2. Voor de toepasselijke regelgeving verwijst de rechtbank naar de bijlage die deel uitmaakt van deze uitspraak.
3. Het winkelcentrum ligt in een gebied waar het bestemmingsplan “Amstelveen Zuid-Oost 2015” (het bestemmingsplan) van toepassing is.

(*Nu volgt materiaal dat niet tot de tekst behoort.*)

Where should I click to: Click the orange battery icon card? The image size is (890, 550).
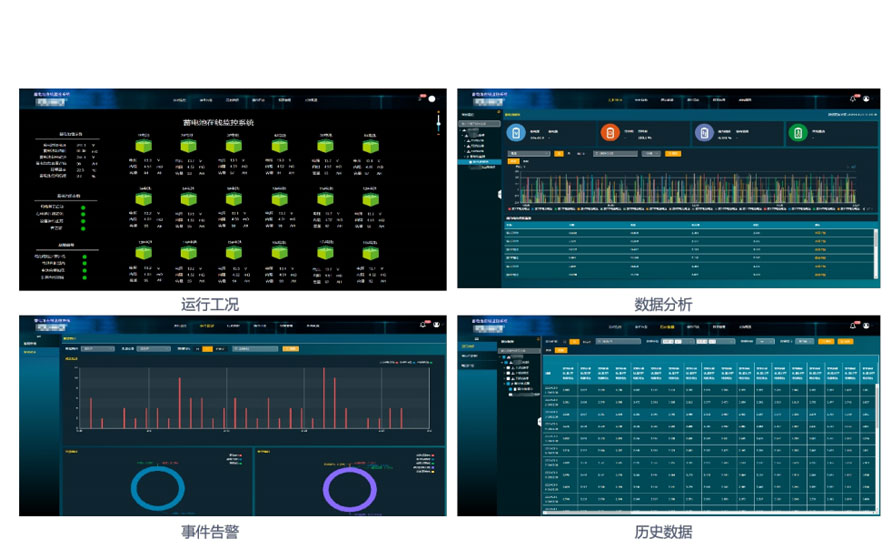608,132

Het bestaande winkelcentrum staat op gronden met de bestemming ‘Centrum’. De geplande uitbreiding van het winkelcentrum vindt deels plaats op gronden met de bestemming ‘Centrum’ en deels op gronden met de bestemming ‘Verkeer-Verblijfsgebied’. Het bouwplan is op de volgende punten in strijd met het bestemmingsplan:
- op de bestemming ‘Centrum’ is detailhandel toegestaan, maar is het bouwplan in strijd met (1) de maximaal toegestane bouwhoogte en
(2) bouwen buiten het bouwvlak;
- op de bestemming ‘Verkeer-Verblijfsgebied’ is sprake van strijdig gebruik, omdat
(3) gebruik als winkelcentrum niet binnen de bestemming past, en
(4) binnen deze bestemming geen gebouwen mogen worden gebouwd.

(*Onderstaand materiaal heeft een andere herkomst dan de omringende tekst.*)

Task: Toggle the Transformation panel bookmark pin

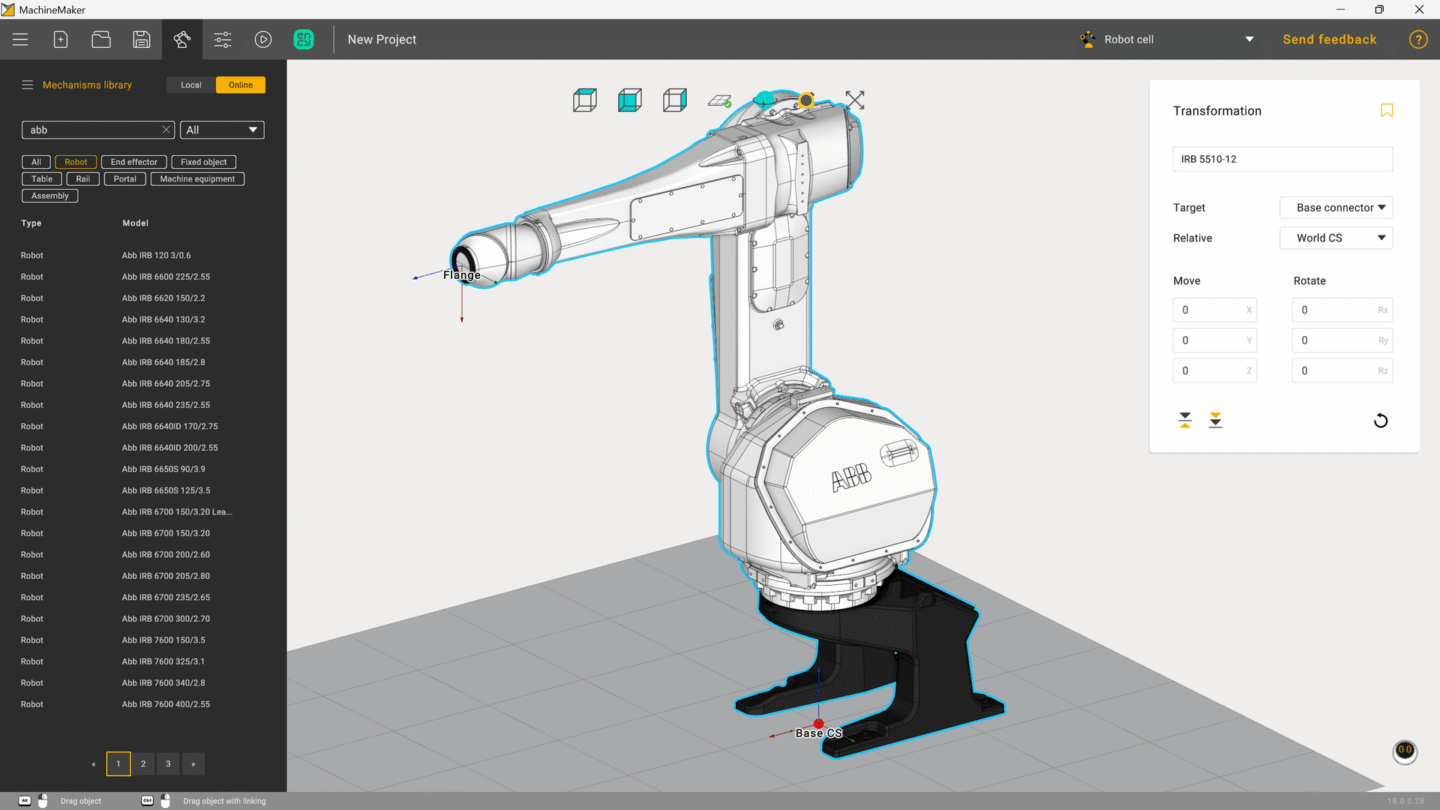Action: click(x=1386, y=110)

4. De uitbreiding van het winkelcentrum is een bijbehorend bouwwerk als bedoeld in artikel 4, eerste lid, van bijlage II van het Besluit omgevingsrecht (Bor). Deze bepaling is weergegeven in de bijlage bij deze uitspraak. Verweerder heeft in verband met de strijdigheid van het bouwplan met het bestemmingsplan een omgevingsvergunning verleend op grond van artikel 2.12, eerste lid, aanhef en onder a, onder 2º, van de Wabo in samenhang met artikel 4, eerste lid, van bijlage II bij het Bor. Dit wordt ook wel een kruimelgeval genoemd. Dit betekent dat geen ruimtelijke onderbouwing vereist is, maar dat het gebruik van de uitbreiding van het winkelcentrum niet in strijd mag zijn met een goede ruimtelijke ordening en dat de belangen van omwonenden moeten worden meegewogen bij het besluit om af te wijken van het bestemmingsplan. De belangen van omwonenden, dus ook het belang van eiser, moeten worden afgewogen tegen het belang van Segesta bij het verkrijgen van een omgevingsvergunning voor de uitbreiding van het winkelcentrum. Het belang van Segesta is gelegen in het opheffen (of verminderen) van de leegstand in het winkelcentrum. De Lidl gaat zich namelijk vestigen in een deel van het winkelcentrum dat nu leegstaat en in de onder 1.2 genoemde delen van de uitbreiding.
5. Volgens vaste rechtspraak van de Afdeling bestuursrechtspraak van de Raad van State (de Afdeling) is het besluit om bouwen en gebruik in strijd met het bestemmingsplan toe te staan een discretionaire bevoegdheid van verweerder. Dit betekent dat de rechtbank zich bij de toetsing van dat besluit moet beperken tot de vraag of verweerder in redelijkheid heeft kunnen besluiten de omgevingsvergunning voor het afwijken van het bestemmingsplan te verlenen.